◆ ACTION ITEM
Copy exactly the lines of the material below that run from the one containing "You are a computer-use agent." through the one containing "Task: Click the question mark help icon". Copy no other lines.

◆ DATA
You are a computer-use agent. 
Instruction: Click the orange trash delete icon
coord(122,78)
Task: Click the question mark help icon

* * *

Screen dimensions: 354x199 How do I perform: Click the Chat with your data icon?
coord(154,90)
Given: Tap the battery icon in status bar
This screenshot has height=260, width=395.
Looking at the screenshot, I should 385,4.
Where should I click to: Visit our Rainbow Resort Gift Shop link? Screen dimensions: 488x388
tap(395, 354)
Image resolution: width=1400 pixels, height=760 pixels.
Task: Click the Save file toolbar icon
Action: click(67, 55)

◆ ANSWER SECTION
You are a computer-use agent. 
Instruction: Click the orange trash delete icon
coord(122,78)
Task: Click the question mark help icon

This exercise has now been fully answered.